Measure wall-clock time for both on random positions with n = 3 piles and increasing maximum pile size M ∈ {3, 5, 8, 12, 16, 20} (use the solver only where it finishes). Report a table and the size at which the solver becomes impractical.
Starter — Python.
import random
import time
from functools import lru_cache, reduce
from operator import xor
def xor_decision(piles):
return reduce(xor, piles, 0) != 0
def brute_solver(piles):
@lru_cache(maxsize=None)
def win(state):
if all(p == 0 for p in state):
return False
for i, p in enumerate(state):
for take in range(1, p + 1):
nxt = list(state)
nxt[i] = p - take
if not win(tuple(sorted(nxt))):
return True
return False
return win(tuple(sorted(piles)))
def bench(fn, piles) -> float:
start = time.perf_counter()
fn(piles)
return time.perf_counter() - start
def main():
rng = random.Random(42)
print("M xor_ms brute_ms")
for M in [3, 5, 8, 12, 16, 20]:
piles = [rng.randint(0, M) for _ in range(3)]
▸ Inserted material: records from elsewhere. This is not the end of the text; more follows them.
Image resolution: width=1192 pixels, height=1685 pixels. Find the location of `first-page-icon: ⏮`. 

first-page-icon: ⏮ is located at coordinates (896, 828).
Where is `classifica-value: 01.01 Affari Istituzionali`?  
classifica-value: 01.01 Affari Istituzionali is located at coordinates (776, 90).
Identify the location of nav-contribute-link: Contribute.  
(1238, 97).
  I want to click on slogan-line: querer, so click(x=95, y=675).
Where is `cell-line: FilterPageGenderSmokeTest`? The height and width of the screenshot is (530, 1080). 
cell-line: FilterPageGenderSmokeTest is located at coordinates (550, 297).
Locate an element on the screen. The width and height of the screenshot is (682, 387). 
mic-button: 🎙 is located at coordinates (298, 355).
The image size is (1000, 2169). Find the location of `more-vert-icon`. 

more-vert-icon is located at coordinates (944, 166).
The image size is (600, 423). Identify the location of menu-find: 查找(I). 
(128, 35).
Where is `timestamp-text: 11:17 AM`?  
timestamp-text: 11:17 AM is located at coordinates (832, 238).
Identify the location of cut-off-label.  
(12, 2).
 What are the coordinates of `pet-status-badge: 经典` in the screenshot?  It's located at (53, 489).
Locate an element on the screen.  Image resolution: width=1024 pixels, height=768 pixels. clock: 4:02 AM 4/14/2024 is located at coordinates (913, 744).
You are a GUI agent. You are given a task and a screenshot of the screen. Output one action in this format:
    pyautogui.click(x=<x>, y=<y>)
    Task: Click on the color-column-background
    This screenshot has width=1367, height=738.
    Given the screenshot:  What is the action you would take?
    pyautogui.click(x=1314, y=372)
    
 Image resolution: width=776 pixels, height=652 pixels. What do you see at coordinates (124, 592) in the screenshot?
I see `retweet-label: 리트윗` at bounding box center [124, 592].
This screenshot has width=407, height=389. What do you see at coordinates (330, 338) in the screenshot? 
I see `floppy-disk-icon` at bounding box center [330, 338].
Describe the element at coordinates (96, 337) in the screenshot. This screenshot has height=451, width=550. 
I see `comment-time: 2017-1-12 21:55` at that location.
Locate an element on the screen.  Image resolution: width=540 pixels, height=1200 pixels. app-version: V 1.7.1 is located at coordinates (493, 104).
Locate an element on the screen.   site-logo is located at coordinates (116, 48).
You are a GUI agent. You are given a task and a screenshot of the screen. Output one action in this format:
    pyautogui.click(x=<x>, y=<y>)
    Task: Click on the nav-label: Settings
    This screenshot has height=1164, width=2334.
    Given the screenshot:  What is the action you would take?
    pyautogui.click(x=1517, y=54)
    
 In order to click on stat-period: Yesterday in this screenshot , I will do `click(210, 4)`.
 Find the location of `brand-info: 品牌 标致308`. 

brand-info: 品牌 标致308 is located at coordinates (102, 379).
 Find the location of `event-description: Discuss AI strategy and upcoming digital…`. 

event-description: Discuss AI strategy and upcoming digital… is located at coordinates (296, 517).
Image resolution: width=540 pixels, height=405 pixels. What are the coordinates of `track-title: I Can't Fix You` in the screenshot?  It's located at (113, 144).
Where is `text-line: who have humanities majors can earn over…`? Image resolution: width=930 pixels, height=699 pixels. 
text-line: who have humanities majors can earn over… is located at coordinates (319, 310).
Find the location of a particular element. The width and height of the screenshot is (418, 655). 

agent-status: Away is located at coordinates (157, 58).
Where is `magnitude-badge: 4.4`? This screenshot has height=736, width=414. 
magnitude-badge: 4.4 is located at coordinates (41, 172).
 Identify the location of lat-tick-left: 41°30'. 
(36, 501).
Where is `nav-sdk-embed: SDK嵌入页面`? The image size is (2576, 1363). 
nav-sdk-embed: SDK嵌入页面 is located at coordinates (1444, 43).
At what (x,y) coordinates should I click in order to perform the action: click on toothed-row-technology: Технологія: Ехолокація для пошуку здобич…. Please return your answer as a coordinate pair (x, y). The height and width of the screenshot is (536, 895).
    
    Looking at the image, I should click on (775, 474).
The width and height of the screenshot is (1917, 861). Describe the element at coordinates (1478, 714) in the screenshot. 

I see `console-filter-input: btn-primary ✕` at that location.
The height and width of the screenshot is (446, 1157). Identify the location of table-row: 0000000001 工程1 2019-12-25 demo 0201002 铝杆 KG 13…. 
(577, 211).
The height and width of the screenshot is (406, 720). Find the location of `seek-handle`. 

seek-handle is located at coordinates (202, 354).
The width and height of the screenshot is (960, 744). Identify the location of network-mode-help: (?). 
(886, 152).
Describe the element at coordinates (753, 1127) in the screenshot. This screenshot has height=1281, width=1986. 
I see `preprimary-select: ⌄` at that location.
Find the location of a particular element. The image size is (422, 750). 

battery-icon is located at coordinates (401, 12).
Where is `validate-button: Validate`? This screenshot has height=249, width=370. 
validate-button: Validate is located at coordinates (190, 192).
tx = min(bench(xor_decision, piles) for _ in range(5)) * 1000
if M <= 16:
tb = min(bench(brute_solver, piles) for _ in range(3)) * 1000
print(f"{M:<5d} {tx:<13.4f} {tb:<12.4f}")
else:
print(f"{M:<5d} {tx:<13.4f} {'(skipped)':<12}")
if __name__ == "__main__":
main()
Evaluation criteria. - Same seed produces the same positions across Go, Java, and Python. - XOR decision is effectively instant for all M; the solver's time grows steeply with M. - Both agree on the verdict wherever the solver finishes. - Report includes the min across at least 3 runs and identifies where the solver becomes impractical.
General Guidance for All Tasks¶
- Always validate against the brute-force oracle first. Every decision/variant task above ships with (or references) a slow recursion+memo solver. Run it on small
nand small piles, compare verdicts, and only then trust the closed form on large inputs. - Use XOR, never arithmetic sum. The Nim-sum is bitwise XOR.
- Mover loses iff Nim-sum
= 0. The first player does not always win. - The winning move sets a pile
ptop ^ X— only legal whenp ^ X < p(the pile sharesX's top set bit). - Restricted move set ⇒ use Grundy numbers, not pile sizes. Compute
g(s)bymex; for huge piles, exploit eventual periodicity. - Combine subgames by XOR of Grundy numbers, never win/loss booleans.
- State the play convention. Normal (last move wins) vs misère (last move loses) — misère flips only the all-ones endgame parity.
- Reject partizan and loopy games. Nim/Grundy theory assumes impartial, perfect-information, finite, acyclic games.
Each task must be implemented and tested in Go, Java, and Python, with identical outputs across all three on the same seeded inputs.